* _WHAT TO DO_
Please reproduce the material below word for word, leaving out the pictures.

* _Stored entries_
......
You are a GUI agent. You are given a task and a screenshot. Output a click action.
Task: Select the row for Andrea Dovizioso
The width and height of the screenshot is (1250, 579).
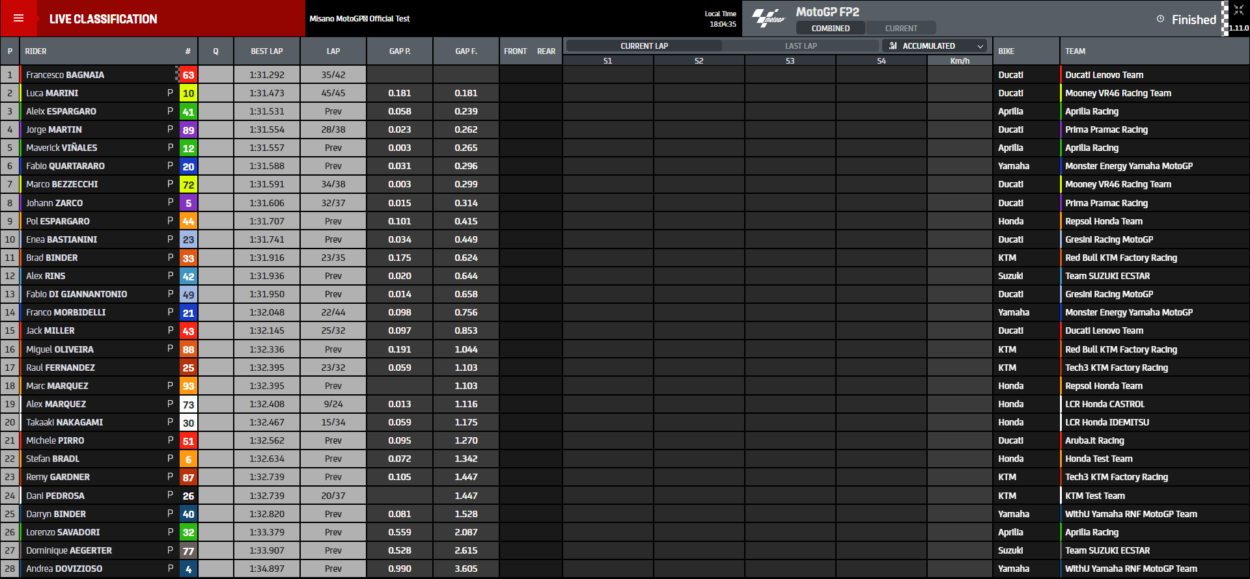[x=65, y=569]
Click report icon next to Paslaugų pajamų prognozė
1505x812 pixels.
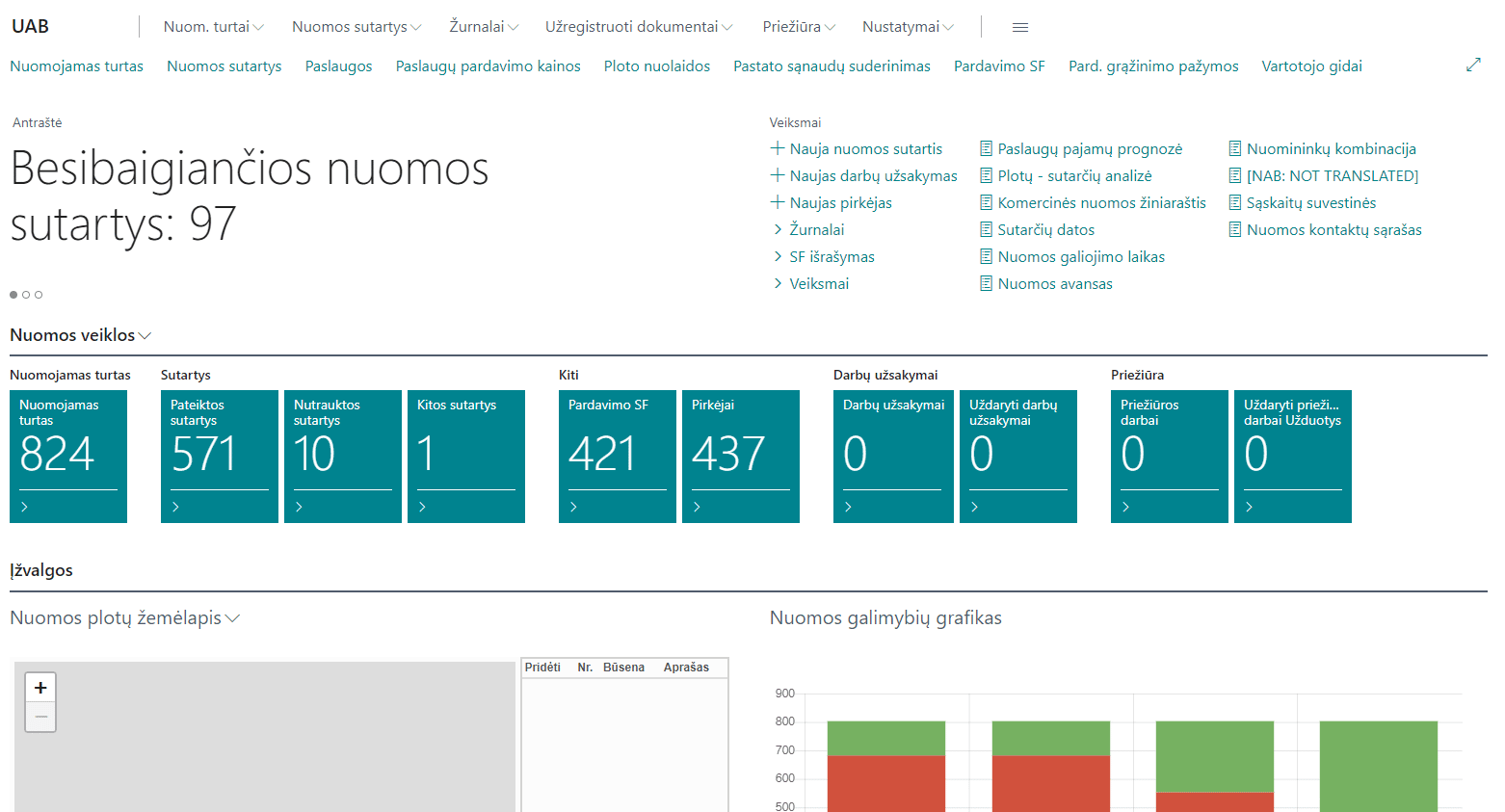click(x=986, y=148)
......
* _PROBLEM SOLUTION_
You are a GUI agent. You are given a task and a screenshot. Output a click action.
Task: Select the row for Andrea Dovizioso
The width and height of the screenshot is (1250, 579).
[x=65, y=569]
Click report icon next to Paslaugų pajamų prognozė
1505x812 pixels.
click(x=986, y=148)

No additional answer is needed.